Entries shown:
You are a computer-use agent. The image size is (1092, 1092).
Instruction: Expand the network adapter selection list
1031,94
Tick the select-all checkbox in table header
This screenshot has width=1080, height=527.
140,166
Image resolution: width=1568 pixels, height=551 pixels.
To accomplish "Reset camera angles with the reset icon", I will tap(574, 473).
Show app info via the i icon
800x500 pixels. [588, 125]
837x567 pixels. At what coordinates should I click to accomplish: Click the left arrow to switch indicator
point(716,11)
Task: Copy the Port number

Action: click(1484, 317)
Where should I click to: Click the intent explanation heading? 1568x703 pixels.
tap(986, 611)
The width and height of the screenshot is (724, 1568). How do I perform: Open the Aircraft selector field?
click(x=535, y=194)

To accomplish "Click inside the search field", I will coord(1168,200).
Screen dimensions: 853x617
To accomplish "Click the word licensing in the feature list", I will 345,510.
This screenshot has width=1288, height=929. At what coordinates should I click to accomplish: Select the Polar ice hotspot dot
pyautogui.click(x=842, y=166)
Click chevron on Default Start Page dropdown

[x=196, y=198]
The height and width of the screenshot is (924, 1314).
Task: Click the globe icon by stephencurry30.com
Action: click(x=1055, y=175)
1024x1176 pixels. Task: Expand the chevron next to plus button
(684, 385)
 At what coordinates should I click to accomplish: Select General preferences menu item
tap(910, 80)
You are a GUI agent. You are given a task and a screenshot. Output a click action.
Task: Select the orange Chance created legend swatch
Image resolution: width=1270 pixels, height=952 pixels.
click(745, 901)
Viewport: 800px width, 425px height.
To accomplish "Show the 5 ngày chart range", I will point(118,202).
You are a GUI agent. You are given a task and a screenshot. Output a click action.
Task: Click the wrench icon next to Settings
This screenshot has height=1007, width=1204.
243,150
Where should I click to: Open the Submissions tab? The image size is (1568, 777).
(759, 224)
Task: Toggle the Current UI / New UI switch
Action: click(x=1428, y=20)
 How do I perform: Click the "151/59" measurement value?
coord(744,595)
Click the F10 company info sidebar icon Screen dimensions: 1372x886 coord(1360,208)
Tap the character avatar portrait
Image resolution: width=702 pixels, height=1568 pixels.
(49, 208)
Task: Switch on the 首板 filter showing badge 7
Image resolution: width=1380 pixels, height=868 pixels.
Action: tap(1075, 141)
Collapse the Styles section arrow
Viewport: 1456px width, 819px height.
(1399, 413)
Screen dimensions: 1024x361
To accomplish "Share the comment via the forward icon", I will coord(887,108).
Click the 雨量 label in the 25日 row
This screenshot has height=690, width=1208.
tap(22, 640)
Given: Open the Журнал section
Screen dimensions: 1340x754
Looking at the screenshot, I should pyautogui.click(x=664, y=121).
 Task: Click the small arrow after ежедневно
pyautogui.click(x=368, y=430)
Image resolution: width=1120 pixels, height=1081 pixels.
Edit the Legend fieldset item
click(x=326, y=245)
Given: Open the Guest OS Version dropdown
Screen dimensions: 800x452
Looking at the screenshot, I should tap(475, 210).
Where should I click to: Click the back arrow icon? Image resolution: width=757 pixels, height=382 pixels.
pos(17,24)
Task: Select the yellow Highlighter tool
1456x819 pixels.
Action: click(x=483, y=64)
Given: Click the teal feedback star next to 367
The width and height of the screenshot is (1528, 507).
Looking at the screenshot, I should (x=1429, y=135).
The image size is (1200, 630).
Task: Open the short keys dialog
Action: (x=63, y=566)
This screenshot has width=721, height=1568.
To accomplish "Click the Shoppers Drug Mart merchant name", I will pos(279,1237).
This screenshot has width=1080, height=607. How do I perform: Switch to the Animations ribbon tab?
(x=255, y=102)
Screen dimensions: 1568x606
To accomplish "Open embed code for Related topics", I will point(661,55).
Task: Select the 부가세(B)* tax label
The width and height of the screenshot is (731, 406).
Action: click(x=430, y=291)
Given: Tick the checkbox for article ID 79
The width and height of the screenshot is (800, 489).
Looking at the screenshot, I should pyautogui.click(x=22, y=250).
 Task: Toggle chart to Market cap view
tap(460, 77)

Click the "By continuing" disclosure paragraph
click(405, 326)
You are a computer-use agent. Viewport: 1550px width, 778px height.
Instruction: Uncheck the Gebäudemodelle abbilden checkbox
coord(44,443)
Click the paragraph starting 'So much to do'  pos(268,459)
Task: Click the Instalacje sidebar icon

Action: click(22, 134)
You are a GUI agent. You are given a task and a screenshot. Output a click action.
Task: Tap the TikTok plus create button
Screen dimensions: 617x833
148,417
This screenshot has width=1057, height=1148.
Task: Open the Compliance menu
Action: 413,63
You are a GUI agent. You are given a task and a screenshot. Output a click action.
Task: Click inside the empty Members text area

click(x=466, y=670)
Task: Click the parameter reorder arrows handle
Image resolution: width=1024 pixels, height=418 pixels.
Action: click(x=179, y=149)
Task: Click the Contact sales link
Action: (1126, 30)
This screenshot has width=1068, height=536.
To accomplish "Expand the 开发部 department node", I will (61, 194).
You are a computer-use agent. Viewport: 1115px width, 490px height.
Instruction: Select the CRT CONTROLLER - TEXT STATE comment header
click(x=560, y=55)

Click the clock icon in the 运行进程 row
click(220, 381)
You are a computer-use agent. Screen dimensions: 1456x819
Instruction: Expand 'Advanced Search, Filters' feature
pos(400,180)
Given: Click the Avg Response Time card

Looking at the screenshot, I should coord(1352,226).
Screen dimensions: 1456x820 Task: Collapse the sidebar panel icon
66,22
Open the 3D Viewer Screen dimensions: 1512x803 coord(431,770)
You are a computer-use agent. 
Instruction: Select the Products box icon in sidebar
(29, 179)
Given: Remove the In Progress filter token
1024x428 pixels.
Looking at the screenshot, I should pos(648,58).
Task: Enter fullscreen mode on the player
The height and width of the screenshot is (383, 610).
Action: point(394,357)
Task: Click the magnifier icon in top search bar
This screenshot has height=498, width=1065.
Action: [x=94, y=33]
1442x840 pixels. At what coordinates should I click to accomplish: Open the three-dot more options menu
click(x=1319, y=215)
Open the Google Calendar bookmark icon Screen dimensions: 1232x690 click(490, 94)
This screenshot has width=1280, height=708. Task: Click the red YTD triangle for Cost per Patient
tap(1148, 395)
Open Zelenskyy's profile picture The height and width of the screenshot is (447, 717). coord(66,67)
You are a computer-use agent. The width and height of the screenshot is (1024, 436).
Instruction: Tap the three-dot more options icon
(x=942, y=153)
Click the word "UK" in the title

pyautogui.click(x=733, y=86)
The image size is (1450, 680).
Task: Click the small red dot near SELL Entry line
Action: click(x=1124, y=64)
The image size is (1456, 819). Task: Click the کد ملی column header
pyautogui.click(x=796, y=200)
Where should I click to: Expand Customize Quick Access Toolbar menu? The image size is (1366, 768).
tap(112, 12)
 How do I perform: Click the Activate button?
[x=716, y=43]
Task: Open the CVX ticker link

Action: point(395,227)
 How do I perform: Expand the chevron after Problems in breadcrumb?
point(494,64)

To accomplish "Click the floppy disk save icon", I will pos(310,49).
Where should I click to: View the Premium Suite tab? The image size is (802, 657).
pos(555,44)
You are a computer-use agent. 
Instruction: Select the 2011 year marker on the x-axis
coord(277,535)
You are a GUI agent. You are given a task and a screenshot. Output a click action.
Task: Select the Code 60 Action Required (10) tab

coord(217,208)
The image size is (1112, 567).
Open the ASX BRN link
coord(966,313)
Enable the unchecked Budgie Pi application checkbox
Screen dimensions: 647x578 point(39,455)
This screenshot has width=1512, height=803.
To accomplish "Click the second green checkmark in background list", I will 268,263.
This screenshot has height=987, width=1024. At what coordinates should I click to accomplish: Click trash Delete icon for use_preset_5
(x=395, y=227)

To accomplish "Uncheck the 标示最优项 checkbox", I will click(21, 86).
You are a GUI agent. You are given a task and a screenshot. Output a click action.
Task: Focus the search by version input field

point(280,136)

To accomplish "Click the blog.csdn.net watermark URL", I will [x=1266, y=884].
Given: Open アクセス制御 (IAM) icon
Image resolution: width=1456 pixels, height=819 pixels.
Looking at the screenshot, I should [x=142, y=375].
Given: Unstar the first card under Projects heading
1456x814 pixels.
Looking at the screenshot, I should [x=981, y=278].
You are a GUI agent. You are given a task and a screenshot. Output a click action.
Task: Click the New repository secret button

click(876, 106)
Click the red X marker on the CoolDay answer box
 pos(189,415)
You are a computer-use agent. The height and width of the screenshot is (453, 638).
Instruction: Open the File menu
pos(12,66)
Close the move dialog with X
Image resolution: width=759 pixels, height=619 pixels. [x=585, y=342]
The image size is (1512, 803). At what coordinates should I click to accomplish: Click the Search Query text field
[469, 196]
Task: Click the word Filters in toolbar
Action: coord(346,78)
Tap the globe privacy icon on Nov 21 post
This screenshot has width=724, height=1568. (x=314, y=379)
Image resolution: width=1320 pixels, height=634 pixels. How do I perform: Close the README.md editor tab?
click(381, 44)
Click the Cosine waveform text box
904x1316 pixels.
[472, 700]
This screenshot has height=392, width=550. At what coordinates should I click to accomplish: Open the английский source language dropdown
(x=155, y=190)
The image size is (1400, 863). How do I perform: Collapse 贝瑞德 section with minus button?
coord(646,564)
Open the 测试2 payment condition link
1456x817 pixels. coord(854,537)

Direction: Return the stretch of items from the line that contains "Close the move dialog with X" through the line that contains "coord(646,564)", both included, reproducing each line character for character.

Expected answer:
Close the move dialog with X
Image resolution: width=759 pixels, height=619 pixels. [x=585, y=342]
The image size is (1512, 803). At what coordinates should I click to accomplish: Click the Search Query text field
[469, 196]
Task: Click the word Filters in toolbar
Action: coord(346,78)
Tap the globe privacy icon on Nov 21 post
This screenshot has width=724, height=1568. (x=314, y=379)
Image resolution: width=1320 pixels, height=634 pixels. How do I perform: Close the README.md editor tab?
click(381, 44)
Click the Cosine waveform text box
904x1316 pixels.
[472, 700]
This screenshot has height=392, width=550. At what coordinates should I click to accomplish: Open the английский source language dropdown
(x=155, y=190)
The image size is (1400, 863). How do I perform: Collapse 贝瑞德 section with minus button?
coord(646,564)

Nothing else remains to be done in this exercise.